[Saved data entries]

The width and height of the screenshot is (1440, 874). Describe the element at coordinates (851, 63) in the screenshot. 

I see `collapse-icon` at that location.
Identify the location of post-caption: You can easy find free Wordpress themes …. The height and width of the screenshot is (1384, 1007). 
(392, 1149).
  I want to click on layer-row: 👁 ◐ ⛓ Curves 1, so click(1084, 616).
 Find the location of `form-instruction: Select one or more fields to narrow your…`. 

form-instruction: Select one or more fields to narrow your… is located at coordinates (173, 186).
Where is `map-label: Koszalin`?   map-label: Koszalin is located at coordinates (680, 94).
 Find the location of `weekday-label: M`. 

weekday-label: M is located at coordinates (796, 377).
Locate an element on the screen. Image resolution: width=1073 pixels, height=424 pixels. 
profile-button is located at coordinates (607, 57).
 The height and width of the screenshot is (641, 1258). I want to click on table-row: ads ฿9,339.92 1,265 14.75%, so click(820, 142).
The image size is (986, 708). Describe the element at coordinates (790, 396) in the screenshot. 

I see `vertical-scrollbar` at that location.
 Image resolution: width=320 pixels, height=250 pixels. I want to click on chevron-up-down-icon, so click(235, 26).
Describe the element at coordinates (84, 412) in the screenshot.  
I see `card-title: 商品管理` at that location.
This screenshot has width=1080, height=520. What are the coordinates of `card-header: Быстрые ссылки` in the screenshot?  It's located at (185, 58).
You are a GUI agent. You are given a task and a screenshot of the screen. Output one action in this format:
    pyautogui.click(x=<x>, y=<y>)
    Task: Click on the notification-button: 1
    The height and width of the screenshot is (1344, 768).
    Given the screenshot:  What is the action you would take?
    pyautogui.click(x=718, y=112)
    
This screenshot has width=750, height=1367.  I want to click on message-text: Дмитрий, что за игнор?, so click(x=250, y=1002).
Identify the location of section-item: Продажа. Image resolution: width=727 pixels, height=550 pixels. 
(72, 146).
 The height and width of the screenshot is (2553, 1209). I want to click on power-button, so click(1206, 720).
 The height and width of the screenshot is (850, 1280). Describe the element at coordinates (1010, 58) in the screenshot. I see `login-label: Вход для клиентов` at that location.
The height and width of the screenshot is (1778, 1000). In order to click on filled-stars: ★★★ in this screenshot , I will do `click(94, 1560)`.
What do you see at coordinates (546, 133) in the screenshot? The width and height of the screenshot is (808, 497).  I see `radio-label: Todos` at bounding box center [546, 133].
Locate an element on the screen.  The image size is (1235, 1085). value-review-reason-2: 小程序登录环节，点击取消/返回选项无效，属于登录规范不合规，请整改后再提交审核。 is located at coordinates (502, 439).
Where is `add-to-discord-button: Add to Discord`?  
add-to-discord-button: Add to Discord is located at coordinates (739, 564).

YOUR ASSIGNMENT: Update the listing so that "Find the location of" is replaced by "Locate" wherever it appears, leaving every other part the same.

EXPECTED ANSWER:
The width and height of the screenshot is (1440, 874). Describe the element at coordinates (851, 63) in the screenshot. 

I see `collapse-icon` at that location.
Identify the location of post-caption: You can easy find free Wordpress themes …. The height and width of the screenshot is (1384, 1007). 
(392, 1149).
  I want to click on layer-row: 👁 ◐ ⛓ Curves 1, so click(1084, 616).
 Locate `form-instruction: Select one or more fields to narrow your…`. 

form-instruction: Select one or more fields to narrow your… is located at coordinates (173, 186).
Where is `map-label: Koszalin`?   map-label: Koszalin is located at coordinates (680, 94).
 Locate `weekday-label: M`. 

weekday-label: M is located at coordinates (796, 377).
Locate an element on the screen. Image resolution: width=1073 pixels, height=424 pixels. 
profile-button is located at coordinates (607, 57).
 The height and width of the screenshot is (641, 1258). I want to click on table-row: ads ฿9,339.92 1,265 14.75%, so click(820, 142).
The image size is (986, 708). Describe the element at coordinates (790, 396) in the screenshot. 

I see `vertical-scrollbar` at that location.
 Image resolution: width=320 pixels, height=250 pixels. I want to click on chevron-up-down-icon, so click(235, 26).
Describe the element at coordinates (84, 412) in the screenshot.  
I see `card-title: 商品管理` at that location.
This screenshot has width=1080, height=520. What are the coordinates of `card-header: Быстрые ссылки` in the screenshot?  It's located at (185, 58).
You are a GUI agent. You are given a task and a screenshot of the screen. Output one action in this format:
    pyautogui.click(x=<x>, y=<y>)
    Task: Click on the notification-button: 1
    The height and width of the screenshot is (1344, 768).
    Given the screenshot:  What is the action you would take?
    pyautogui.click(x=718, y=112)
    
This screenshot has width=750, height=1367.  I want to click on message-text: Дмитрий, что за игнор?, so click(x=250, y=1002).
Identify the location of section-item: Продажа. Image resolution: width=727 pixels, height=550 pixels. 
(72, 146).
 The height and width of the screenshot is (2553, 1209). I want to click on power-button, so click(1206, 720).
 The height and width of the screenshot is (850, 1280). Describe the element at coordinates (1010, 58) in the screenshot. I see `login-label: Вход для клиентов` at that location.
The height and width of the screenshot is (1778, 1000). In order to click on filled-stars: ★★★ in this screenshot , I will do `click(94, 1560)`.
What do you see at coordinates (546, 133) in the screenshot? The width and height of the screenshot is (808, 497).  I see `radio-label: Todos` at bounding box center [546, 133].
Locate an element on the screen.  The image size is (1235, 1085). value-review-reason-2: 小程序登录环节，点击取消/返回选项无效，属于登录规范不合规，请整改后再提交审核。 is located at coordinates (502, 439).
Where is `add-to-discord-button: Add to Discord`?  
add-to-discord-button: Add to Discord is located at coordinates (739, 564).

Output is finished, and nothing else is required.